* Start DATA EXTRACT *

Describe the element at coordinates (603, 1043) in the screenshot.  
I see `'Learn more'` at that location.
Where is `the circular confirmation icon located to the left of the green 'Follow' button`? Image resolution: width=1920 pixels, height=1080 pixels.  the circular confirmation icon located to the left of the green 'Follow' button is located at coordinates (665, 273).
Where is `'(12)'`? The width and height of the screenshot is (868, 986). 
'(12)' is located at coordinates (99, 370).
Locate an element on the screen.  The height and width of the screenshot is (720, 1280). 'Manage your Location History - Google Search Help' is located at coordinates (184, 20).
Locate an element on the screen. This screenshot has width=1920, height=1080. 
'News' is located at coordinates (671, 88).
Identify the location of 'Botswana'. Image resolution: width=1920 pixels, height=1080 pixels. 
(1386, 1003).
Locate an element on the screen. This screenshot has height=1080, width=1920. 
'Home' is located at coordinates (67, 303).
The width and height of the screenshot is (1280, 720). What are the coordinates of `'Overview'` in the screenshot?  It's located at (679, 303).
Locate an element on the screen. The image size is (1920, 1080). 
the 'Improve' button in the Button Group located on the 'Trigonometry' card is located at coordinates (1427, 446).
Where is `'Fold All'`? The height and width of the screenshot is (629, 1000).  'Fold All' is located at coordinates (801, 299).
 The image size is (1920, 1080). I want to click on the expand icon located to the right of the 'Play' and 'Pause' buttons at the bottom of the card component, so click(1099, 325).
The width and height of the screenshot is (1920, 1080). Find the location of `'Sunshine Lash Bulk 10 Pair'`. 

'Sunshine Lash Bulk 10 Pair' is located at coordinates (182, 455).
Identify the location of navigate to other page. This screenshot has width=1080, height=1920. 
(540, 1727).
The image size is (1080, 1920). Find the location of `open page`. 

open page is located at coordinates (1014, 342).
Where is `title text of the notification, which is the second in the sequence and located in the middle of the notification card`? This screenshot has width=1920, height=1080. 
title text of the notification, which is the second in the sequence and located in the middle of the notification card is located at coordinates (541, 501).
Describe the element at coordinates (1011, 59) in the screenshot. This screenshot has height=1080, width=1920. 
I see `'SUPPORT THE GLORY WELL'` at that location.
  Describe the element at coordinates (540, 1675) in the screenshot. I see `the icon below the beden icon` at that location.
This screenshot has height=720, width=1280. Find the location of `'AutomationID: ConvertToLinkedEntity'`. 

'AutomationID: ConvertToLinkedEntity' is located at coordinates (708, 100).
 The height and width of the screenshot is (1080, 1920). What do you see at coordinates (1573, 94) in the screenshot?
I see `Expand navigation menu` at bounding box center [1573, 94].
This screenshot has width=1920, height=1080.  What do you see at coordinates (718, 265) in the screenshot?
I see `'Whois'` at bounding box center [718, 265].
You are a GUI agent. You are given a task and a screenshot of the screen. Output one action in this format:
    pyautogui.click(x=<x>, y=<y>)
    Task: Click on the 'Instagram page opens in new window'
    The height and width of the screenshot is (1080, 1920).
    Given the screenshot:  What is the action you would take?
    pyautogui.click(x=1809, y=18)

* End DATA EXTRACT *

SET EXERCISE ::
Copy out the lines above exactly as they appear.

THE SOLUTION ::
Describe the element at coordinates (603, 1043) in the screenshot.  
I see `'Learn more'` at that location.
Where is `the circular confirmation icon located to the left of the green 'Follow' button`? Image resolution: width=1920 pixels, height=1080 pixels.  the circular confirmation icon located to the left of the green 'Follow' button is located at coordinates (665, 273).
Where is `'(12)'`? The width and height of the screenshot is (868, 986). 
'(12)' is located at coordinates (99, 370).
Locate an element on the screen.  The height and width of the screenshot is (720, 1280). 'Manage your Location History - Google Search Help' is located at coordinates (184, 20).
Locate an element on the screen. This screenshot has width=1920, height=1080. 
'News' is located at coordinates (671, 88).
Identify the location of 'Botswana'. Image resolution: width=1920 pixels, height=1080 pixels. 
(1386, 1003).
Locate an element on the screen. This screenshot has height=1080, width=1920. 
'Home' is located at coordinates (67, 303).
The width and height of the screenshot is (1280, 720). What are the coordinates of `'Overview'` in the screenshot?  It's located at (679, 303).
Locate an element on the screen. The image size is (1920, 1080). 
the 'Improve' button in the Button Group located on the 'Trigonometry' card is located at coordinates (1427, 446).
Where is `'Fold All'`? The height and width of the screenshot is (629, 1000).  'Fold All' is located at coordinates (801, 299).
 The image size is (1920, 1080). I want to click on the expand icon located to the right of the 'Play' and 'Pause' buttons at the bottom of the card component, so click(1099, 325).
The width and height of the screenshot is (1920, 1080). Find the location of `'Sunshine Lash Bulk 10 Pair'`. 

'Sunshine Lash Bulk 10 Pair' is located at coordinates (182, 455).
Identify the location of navigate to other page. This screenshot has width=1080, height=1920. 
(540, 1727).
The image size is (1080, 1920). Find the location of `open page`. 

open page is located at coordinates (1014, 342).
Where is `title text of the notification, which is the second in the sequence and located in the middle of the notification card`? This screenshot has width=1920, height=1080. 
title text of the notification, which is the second in the sequence and located in the middle of the notification card is located at coordinates (541, 501).
Describe the element at coordinates (1011, 59) in the screenshot. This screenshot has height=1080, width=1920. 
I see `'SUPPORT THE GLORY WELL'` at that location.
  Describe the element at coordinates (540, 1675) in the screenshot. I see `the icon below the beden icon` at that location.
This screenshot has height=720, width=1280. Find the location of `'AutomationID: ConvertToLinkedEntity'`. 

'AutomationID: ConvertToLinkedEntity' is located at coordinates (708, 100).
 The height and width of the screenshot is (1080, 1920). What do you see at coordinates (1573, 94) in the screenshot?
I see `Expand navigation menu` at bounding box center [1573, 94].
This screenshot has width=1920, height=1080.  What do you see at coordinates (718, 265) in the screenshot?
I see `'Whois'` at bounding box center [718, 265].
You are a GUI agent. You are given a task and a screenshot of the screen. Output one action in this format:
    pyautogui.click(x=<x>, y=<y>)
    Task: Click on the 'Instagram page opens in new window'
    The height and width of the screenshot is (1080, 1920).
    Given the screenshot:  What is the action you would take?
    pyautogui.click(x=1809, y=18)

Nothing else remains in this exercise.